[What the task asks] Please copy each line in the records below that contains the string "computer".

[Dataset records]
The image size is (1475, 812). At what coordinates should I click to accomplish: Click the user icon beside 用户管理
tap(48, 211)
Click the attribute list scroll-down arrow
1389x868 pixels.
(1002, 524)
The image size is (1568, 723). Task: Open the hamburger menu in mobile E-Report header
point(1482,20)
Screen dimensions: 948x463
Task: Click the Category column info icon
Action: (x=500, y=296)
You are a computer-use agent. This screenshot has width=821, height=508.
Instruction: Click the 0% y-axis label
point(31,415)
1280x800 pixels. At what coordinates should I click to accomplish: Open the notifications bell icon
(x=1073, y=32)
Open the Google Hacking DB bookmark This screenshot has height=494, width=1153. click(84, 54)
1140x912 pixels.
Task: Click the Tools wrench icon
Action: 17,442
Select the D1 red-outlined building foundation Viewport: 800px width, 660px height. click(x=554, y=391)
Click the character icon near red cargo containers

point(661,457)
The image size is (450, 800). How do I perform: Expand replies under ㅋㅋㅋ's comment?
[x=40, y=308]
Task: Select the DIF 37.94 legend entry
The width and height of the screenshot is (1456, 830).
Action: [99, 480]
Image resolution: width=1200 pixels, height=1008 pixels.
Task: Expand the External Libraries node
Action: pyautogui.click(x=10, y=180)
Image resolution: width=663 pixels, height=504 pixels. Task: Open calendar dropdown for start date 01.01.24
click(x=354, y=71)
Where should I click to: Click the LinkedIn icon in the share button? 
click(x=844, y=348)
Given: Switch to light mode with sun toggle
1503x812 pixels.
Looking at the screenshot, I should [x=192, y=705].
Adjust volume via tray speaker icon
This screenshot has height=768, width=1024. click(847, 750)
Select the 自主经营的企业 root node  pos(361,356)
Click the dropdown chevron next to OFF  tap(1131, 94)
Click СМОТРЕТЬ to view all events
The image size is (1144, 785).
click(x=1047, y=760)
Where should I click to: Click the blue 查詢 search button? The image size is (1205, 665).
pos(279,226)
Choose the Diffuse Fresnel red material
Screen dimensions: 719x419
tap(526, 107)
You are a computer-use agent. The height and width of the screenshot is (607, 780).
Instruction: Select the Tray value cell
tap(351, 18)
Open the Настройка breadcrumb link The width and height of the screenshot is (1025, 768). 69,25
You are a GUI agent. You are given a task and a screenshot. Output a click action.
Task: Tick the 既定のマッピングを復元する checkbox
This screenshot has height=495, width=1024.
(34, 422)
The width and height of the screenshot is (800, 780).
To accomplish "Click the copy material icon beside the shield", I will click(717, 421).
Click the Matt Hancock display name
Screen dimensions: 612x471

[Solution to this task]
You are a computer-use agent. This screenshot has width=821, height=508.
You are a computer-use agent. The height and width of the screenshot is (607, 780).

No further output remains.